▶ 作業内容:
a) 浄土の荘厳に関する本文から、次の問いに答えてください。
(i) 菩薩は、我が国土の土地が何のように平らであることを願われましたか。
(ii) 出典として示されている書名と頁数は何ですか。
(iii) 「無量の宝交絡して」で始まる四句は、何と名づけられていますか。
b) 浄土の荘厳に関する本文を、最後の文の後から書き継いでください。

▶ 掲載本文:

菩薩はこれを見られて大悲の願いをおこされ、我が国土は土地が平らなこと掌のように、宮殿の楼閣にあってみれば鏡のように十方がおさまって、まさに属くところなく、また属かないというのでもなく、宝の樹々とそれらをとりまく宝の蘭とは、互いにてらしあうように、と願われたのである。
だから「宮殿・もろもろの楼閣にして、十方を観ること無碍なり。雑樹に異の光色あり、宝蘭遍く囲繞せり」と言われるのである。
『解読浄土論註』77頁
8-③虚空(虚空功徳)
無量の宝交絡して、羅網虚空に遍ぜん。
種種の鈴、響を発して、妙法の音を宣べ吐かん。
この四句は荘厳虚空功徳成就と名づける。

▶ データ部分:
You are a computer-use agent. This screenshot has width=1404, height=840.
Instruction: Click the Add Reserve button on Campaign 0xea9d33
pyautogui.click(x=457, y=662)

▶ 課題別の結果:
a)
(i) 掌のように
(ii) 『解読浄土論註』77頁
(iii) 荘厳虚空功徳成就

b)
仏はもと、どうしてこの荘厳を起されたかというと、ある国土を見られるに、煤煙やちりが大空をおおいかくし、雷が稲光とともに大雨をふらせ、不吉な天火や虹がことごとに空からやってきて心配がかさなり、ために身の毛もよだつ思いがするのである。
菩薩はこれを見られて大悲の心を興され、我が国土には宝でおりなした羅網が大空一杯にひろがり、その羅網につけられた大きな鈴が五音の旋律をかなでて、仏道の法音を説き、これを見てあきることなく、仏道のことを懐い、その徳が身にそなわるように、と願われたのである。
だから「無量の宝交絡して、羅網虚空に遍ぜん。種種の鈴、響を発して、妙法の音を宣べ吐かん」と言われるのである。
『解読浄土論註』80頁
9 花衣を雨らす(雨功徳)
花衣の荘厳を雨り、無量の香普く薫ぜん。
この二句は荘厳雨功徳成就と名づける。
仏はもと、どうしてこの荘厳を起されたかというと、ある国土を見られるに、衣服を地にしいて尊敬する人をまねこうとしたり、香り高い花や名宝によって恭いの心を表そうとしたりするが、善業がとぼしく果報がまずしいので、このことを成しとげることができない。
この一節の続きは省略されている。